■ **Exercise description**
Rewrite the lines below, switching "sidebar" to "side panel" and leaving everything else unchanged.

■ **Given information**

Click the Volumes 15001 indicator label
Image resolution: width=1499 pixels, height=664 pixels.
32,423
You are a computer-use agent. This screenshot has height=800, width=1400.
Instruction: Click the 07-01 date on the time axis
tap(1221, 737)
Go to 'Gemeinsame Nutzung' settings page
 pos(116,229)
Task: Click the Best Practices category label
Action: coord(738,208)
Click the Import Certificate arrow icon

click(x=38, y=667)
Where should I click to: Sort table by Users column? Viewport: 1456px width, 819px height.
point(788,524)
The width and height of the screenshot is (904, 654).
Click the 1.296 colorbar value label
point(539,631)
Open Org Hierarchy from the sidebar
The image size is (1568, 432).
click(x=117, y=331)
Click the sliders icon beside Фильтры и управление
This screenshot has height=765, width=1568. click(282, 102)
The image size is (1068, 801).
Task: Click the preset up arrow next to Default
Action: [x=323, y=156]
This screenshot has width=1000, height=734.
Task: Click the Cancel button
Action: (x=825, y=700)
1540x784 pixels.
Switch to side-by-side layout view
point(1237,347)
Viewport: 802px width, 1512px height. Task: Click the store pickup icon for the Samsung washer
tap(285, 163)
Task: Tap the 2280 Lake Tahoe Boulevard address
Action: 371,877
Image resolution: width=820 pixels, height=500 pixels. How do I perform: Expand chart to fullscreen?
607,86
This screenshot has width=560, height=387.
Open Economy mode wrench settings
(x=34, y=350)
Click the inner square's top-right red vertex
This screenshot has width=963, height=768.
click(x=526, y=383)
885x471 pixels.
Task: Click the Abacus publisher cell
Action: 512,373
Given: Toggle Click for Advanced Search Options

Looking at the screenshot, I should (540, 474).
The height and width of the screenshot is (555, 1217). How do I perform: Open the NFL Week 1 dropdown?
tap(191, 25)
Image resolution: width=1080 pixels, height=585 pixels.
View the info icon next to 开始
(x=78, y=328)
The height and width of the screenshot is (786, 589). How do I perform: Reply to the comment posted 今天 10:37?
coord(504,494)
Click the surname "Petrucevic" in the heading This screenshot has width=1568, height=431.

■ **Result of the task**
Click the Volumes 15001 indicator label
Image resolution: width=1499 pixels, height=664 pixels.
32,423
You are a computer-use agent. This screenshot has height=800, width=1400.
Instruction: Click the 07-01 date on the time axis
tap(1221, 737)
Go to 'Gemeinsame Nutzung' settings page
 pos(116,229)
Task: Click the Best Practices category label
Action: coord(738,208)
Click the Import Certificate arrow icon

click(x=38, y=667)
Where should I click to: Sort table by Users column? Viewport: 1456px width, 819px height.
point(788,524)
The width and height of the screenshot is (904, 654).
Click the 1.296 colorbar value label
point(539,631)
Open Org Hierarchy from the side panel
The image size is (1568, 432).
click(x=117, y=331)
Click the sliders icon beside Фильтры и управление
This screenshot has height=765, width=1568. click(282, 102)
The image size is (1068, 801).
Task: Click the preset up arrow next to Default
Action: [x=323, y=156]
This screenshot has width=1000, height=734.
Task: Click the Cancel button
Action: (x=825, y=700)
1540x784 pixels.
Switch to side-by-side layout view
point(1237,347)
Viewport: 802px width, 1512px height. Task: Click the store pickup icon for the Samsung washer
tap(285, 163)
Task: Tap the 2280 Lake Tahoe Boulevard address
Action: 371,877
Image resolution: width=820 pixels, height=500 pixels. How do I perform: Expand chart to fullscreen?
607,86
This screenshot has width=560, height=387.
Open Economy mode wrench settings
(x=34, y=350)
Click the inner square's top-right red vertex
This screenshot has width=963, height=768.
click(x=526, y=383)
885x471 pixels.
Task: Click the Abacus publisher cell
Action: 512,373
Given: Toggle Click for Advanced Search Options

Looking at the screenshot, I should (540, 474).
The height and width of the screenshot is (555, 1217). How do I perform: Open the NFL Week 1 dropdown?
tap(191, 25)
Image resolution: width=1080 pixels, height=585 pixels.
View the info icon next to 开始
(x=78, y=328)
The height and width of the screenshot is (786, 589). How do I perform: Reply to the comment posted 今天 10:37?
coord(504,494)
Click the surname "Petrucevic" in the heading This screenshot has width=1568, height=431.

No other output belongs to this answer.